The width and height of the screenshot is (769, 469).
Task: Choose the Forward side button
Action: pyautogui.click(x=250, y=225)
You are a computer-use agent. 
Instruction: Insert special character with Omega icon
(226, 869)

+===+

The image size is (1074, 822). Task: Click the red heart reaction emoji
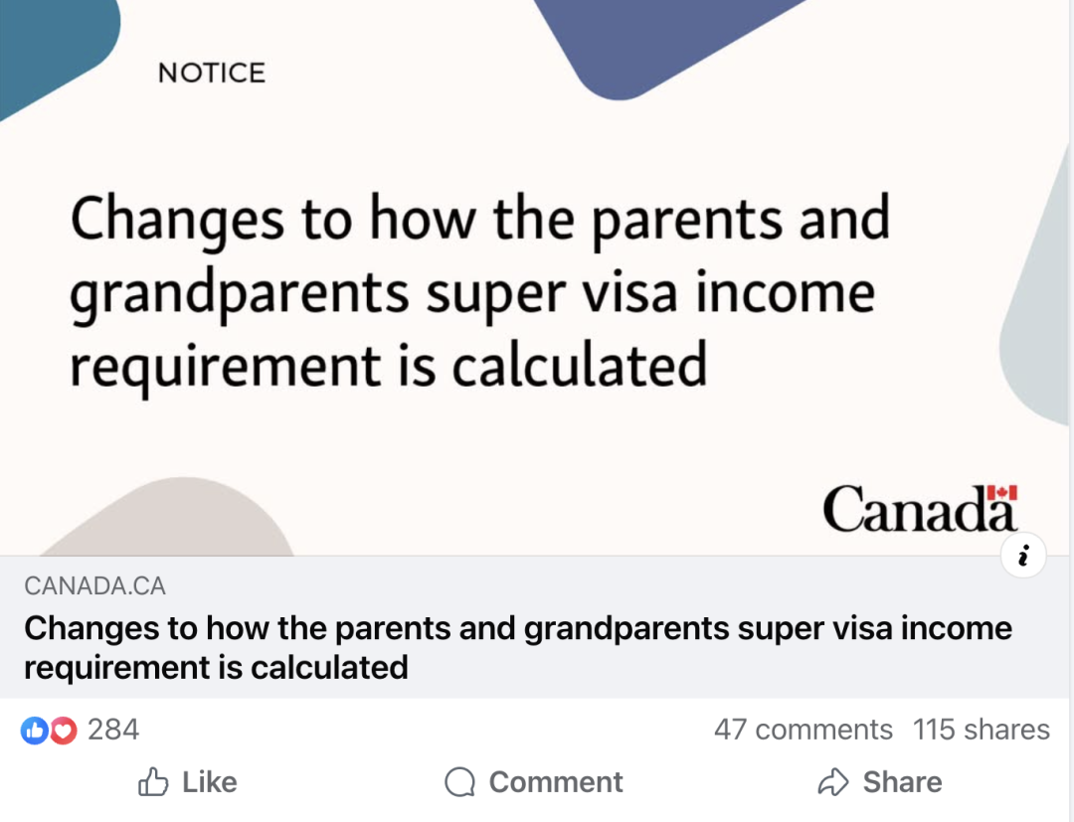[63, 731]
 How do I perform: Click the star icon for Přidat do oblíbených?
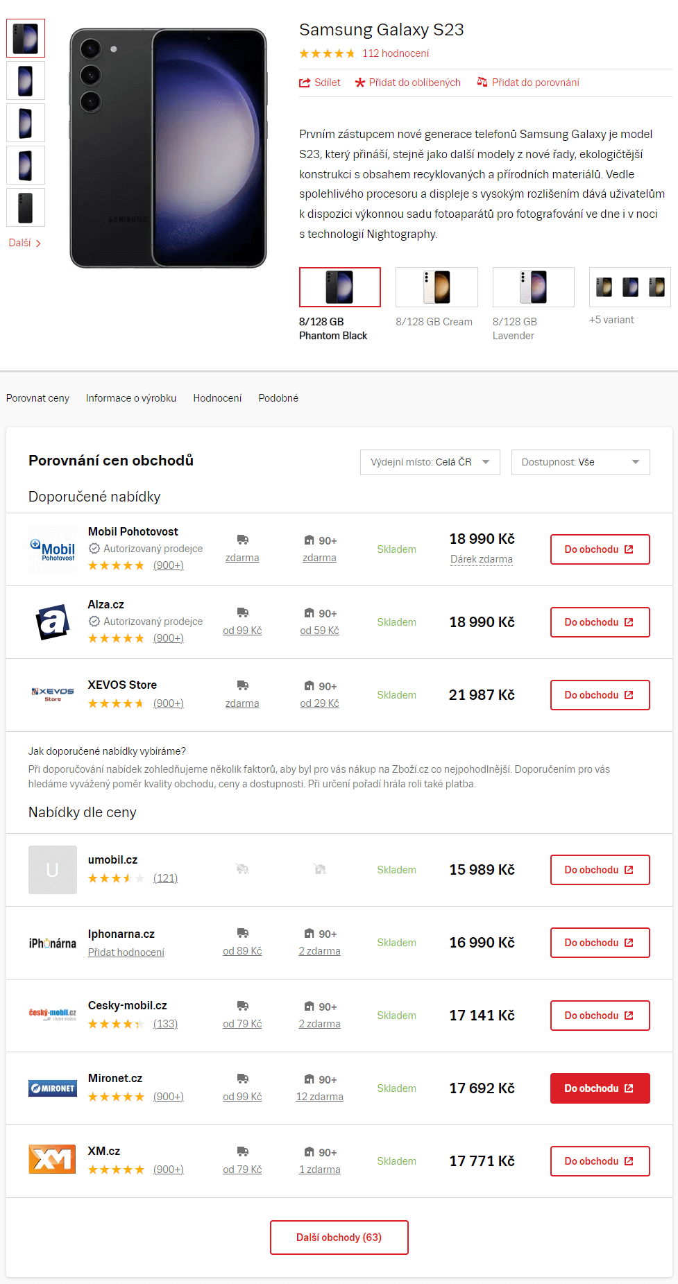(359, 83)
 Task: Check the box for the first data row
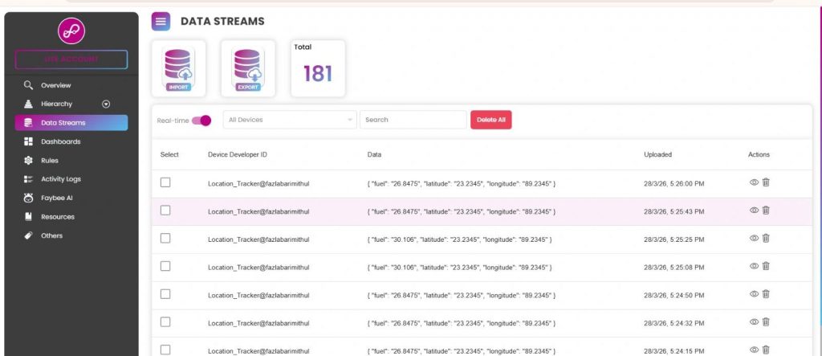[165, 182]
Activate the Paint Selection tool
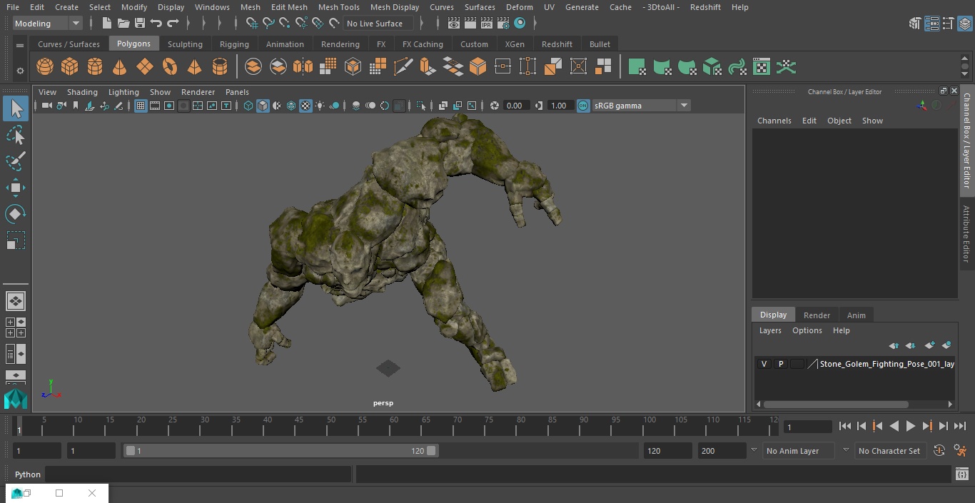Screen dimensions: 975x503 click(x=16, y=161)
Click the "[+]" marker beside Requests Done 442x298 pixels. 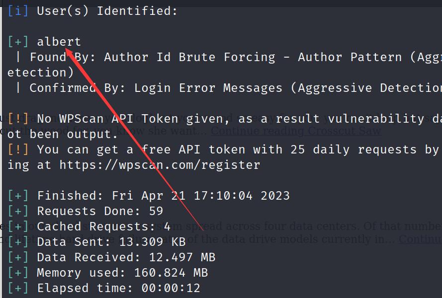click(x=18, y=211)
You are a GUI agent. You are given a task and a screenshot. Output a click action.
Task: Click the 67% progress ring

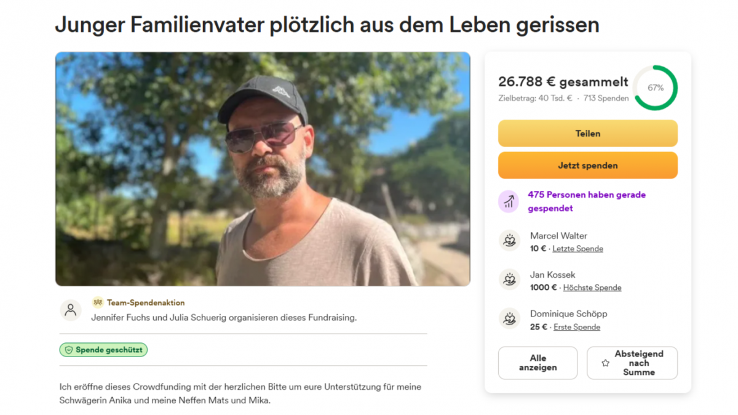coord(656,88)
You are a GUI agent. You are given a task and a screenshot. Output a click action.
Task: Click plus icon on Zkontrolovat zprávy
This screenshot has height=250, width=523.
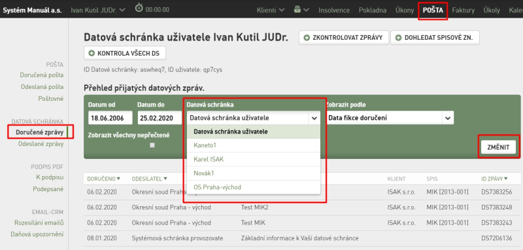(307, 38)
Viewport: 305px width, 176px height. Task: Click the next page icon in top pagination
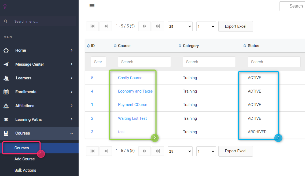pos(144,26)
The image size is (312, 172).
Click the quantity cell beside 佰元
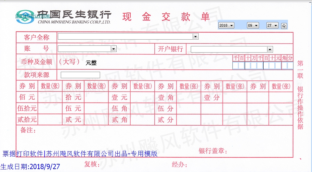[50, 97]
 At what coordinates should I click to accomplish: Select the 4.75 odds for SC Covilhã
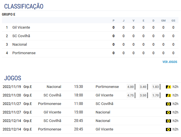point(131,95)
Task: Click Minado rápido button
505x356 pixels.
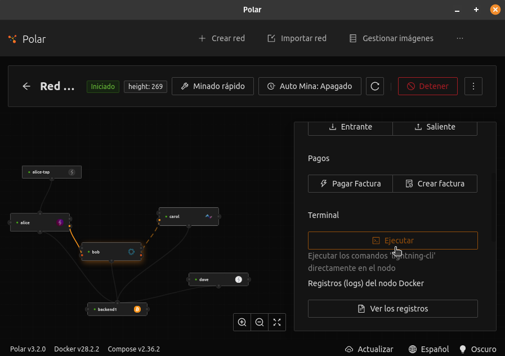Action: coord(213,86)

+===+

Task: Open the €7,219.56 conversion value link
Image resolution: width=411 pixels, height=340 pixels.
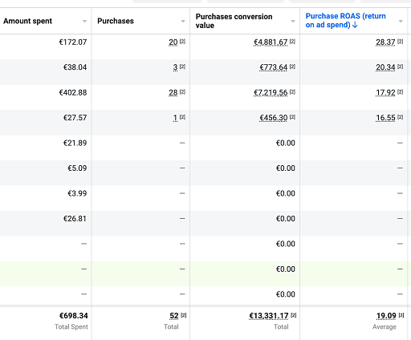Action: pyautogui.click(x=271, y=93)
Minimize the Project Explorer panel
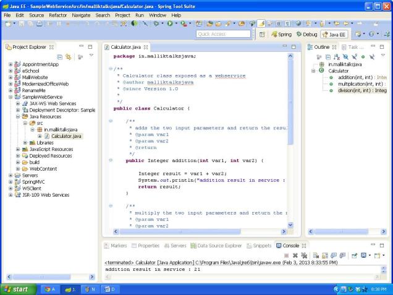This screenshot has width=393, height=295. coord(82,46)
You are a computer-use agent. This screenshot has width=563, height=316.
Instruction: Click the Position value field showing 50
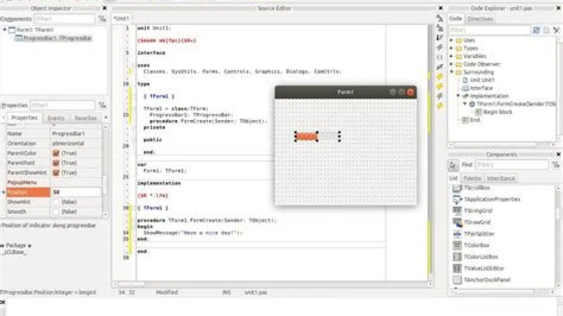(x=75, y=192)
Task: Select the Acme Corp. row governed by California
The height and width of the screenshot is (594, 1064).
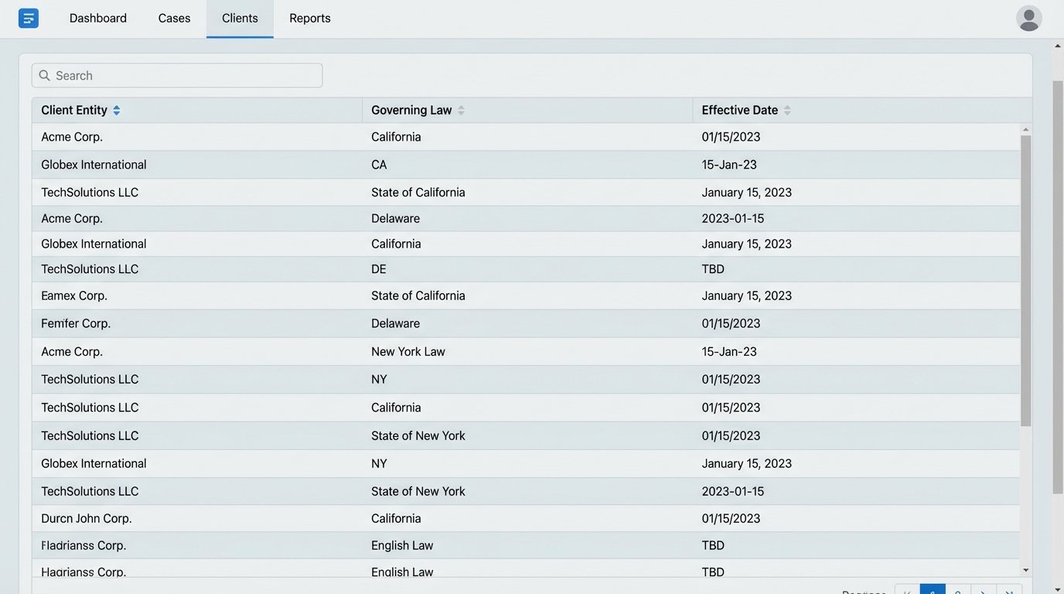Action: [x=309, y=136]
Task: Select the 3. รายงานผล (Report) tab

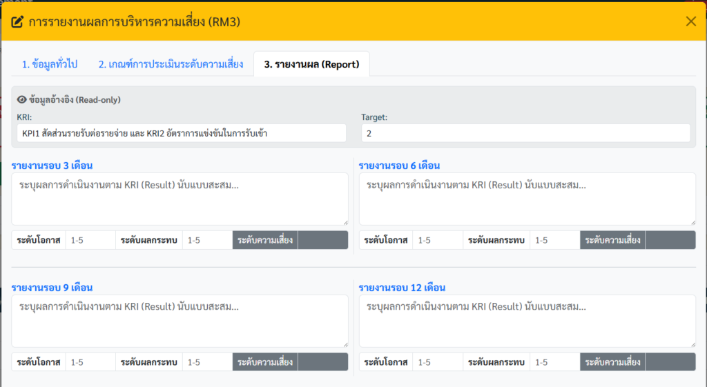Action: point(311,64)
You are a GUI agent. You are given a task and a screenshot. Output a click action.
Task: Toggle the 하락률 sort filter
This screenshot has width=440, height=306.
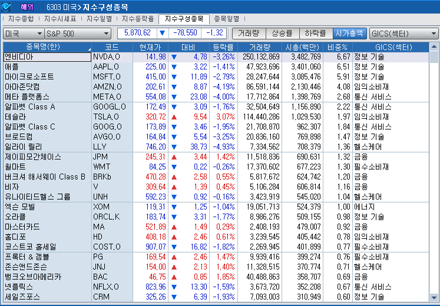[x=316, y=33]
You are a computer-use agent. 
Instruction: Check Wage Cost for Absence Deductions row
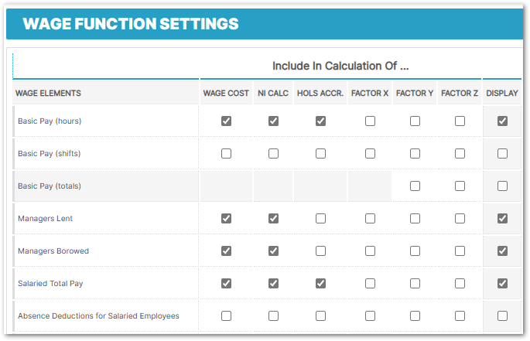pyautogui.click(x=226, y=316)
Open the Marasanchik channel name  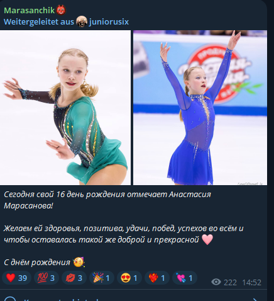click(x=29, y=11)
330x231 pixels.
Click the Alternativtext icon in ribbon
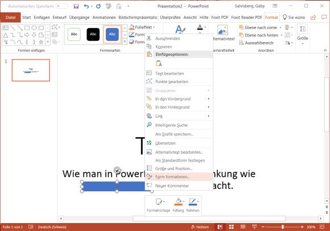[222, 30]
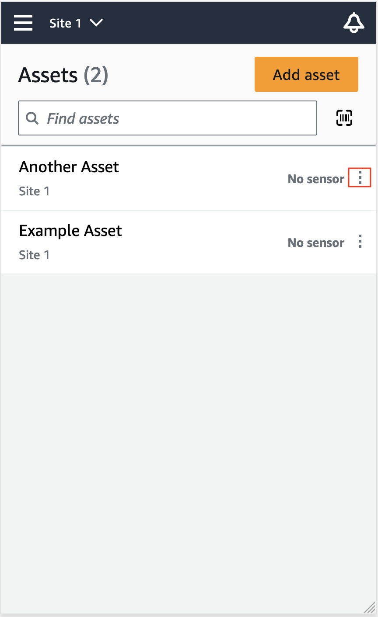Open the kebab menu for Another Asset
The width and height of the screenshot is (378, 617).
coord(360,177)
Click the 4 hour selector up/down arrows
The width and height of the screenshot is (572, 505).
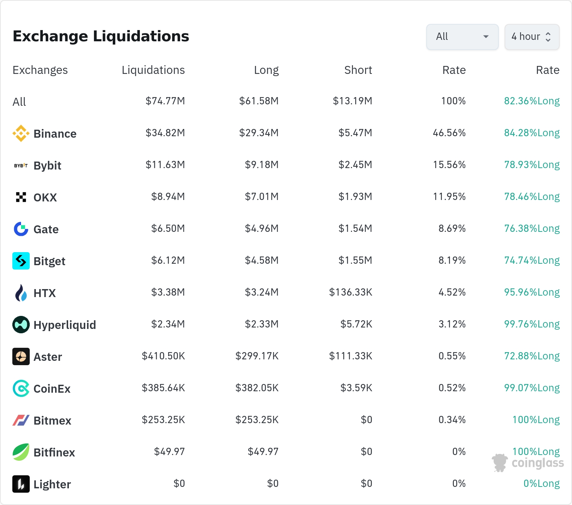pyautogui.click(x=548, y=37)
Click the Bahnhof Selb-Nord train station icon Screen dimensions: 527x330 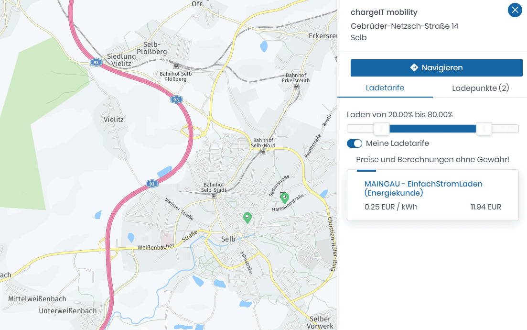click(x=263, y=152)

+===+

__SHORT EXERCISE__
Scale the entries from the line containing "Task: Click Minado rápido button" to the line containing "Action: coord(213,86)", both ends included, and give those lines again with their requests. Multiply every click coordinate in the answers by 0.85, round each to a whole number with halves going up, and leave the picture out.

__EXERCISE ANSWER__
Task: Click Minado rápido button
505x356 pixels.
Action: coord(181,73)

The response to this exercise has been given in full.